Texto del ejercicio:
La historia me ha atrapado igual que las anteriores y lo he leído en poco tiempo, pero no he notado el mismo nivel de tensión e intriga que me causaron las otras.
En esta última entrega conocemos la relación que el hijo de Iago, Gunnar, tuvo con Los hijos de Adán hace unos siglos a la par que vamos conociendo lo que ha pasado en el presente con los componentes de la vieja familia.
En el presente, los componentes de la familia pierden el contacto, no se sabe si están vivos o muertos: Lur y Yago por un lado, Gunnar y Adriana por otro, Nagorno recuperado del trasplante ...
Si has leído las dos primeras novelas no puedes dejar de leer ésta, donde todo queda en su lugar y se profundiza en el porqué de las acciones de algunos personajes y sus consecuencias.
Hay que reconocer la gran labor de documentación de la autora sobre muchos aspectos técnicos e históricos que hacen creíble una historia fantástica con unos personajes también fantásticos.

Tus tareas:
a: Responde a estas preguntas a partir de la reseña:
(i) ¿Cómo se llama el hijo de Iago?
(ii) ¿De qué se ha recuperado Nagorno?
(iii) ¿Qué labor de la autora hay que reconocer?
b: Enumera todos los nombres de personajes que aparecen en la oración de la reseña que empieza con "En el presente, los componentes de la familia pierden el contacto".
Los registros no intervienen en este ejercicio.

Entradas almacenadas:
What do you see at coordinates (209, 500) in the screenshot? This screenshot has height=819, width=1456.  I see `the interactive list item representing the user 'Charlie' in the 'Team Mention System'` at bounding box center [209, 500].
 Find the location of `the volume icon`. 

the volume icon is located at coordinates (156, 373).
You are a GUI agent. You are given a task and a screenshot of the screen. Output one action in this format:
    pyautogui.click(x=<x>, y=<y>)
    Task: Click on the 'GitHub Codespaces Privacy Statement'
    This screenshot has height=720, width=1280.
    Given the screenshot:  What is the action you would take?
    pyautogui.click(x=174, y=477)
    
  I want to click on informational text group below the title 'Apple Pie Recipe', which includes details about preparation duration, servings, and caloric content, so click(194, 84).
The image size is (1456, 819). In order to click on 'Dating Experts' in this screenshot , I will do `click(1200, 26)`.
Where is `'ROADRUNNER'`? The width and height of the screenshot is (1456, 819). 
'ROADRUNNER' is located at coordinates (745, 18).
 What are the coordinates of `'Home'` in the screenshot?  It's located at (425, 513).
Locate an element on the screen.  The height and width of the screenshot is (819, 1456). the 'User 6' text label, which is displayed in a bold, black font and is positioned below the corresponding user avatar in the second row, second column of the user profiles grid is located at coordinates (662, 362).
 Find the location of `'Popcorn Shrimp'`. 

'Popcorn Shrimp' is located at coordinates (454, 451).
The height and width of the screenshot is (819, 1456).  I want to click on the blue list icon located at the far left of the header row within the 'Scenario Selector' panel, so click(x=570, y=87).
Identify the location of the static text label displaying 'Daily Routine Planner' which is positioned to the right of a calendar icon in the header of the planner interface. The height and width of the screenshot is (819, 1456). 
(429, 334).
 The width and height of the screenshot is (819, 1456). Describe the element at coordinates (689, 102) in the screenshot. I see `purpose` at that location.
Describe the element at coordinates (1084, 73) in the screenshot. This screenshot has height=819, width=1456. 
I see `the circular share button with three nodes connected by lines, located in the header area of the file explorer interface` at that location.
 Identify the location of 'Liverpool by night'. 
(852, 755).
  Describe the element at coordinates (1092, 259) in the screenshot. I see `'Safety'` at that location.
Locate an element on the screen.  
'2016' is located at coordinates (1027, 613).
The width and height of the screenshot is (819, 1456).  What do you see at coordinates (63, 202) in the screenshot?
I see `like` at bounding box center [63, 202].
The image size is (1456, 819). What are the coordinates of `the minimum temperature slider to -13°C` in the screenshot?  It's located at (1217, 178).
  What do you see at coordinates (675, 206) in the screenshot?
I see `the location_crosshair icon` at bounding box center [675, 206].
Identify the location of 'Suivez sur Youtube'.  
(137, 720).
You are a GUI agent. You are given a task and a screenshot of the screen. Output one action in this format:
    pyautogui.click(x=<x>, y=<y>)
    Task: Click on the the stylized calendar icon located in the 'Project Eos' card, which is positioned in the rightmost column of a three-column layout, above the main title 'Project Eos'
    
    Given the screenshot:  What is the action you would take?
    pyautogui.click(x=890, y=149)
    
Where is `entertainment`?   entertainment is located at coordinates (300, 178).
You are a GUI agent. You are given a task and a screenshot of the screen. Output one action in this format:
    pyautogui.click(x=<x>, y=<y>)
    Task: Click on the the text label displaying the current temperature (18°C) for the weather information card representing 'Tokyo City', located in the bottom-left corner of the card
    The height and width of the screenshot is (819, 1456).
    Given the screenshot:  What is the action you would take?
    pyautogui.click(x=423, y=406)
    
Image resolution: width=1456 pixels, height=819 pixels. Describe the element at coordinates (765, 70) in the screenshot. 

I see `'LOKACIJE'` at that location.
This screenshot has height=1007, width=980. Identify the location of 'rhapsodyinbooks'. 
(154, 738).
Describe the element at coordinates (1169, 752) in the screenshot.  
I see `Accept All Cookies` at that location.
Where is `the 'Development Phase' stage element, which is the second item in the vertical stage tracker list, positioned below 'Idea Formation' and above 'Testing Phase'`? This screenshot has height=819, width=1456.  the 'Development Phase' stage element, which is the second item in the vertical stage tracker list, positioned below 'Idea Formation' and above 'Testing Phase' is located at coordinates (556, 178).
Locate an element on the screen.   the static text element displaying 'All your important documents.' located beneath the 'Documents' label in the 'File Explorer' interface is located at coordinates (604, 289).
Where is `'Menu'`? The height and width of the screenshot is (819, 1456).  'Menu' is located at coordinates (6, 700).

Soluciones:
a:
(i) Gunnar.
(ii) Del trasplante.
(iii) Su gran labor de documentación sobre muchos aspectos técnicos e históricos.

b: Lur, Yago, Gunnar, Adriana y Nagorno.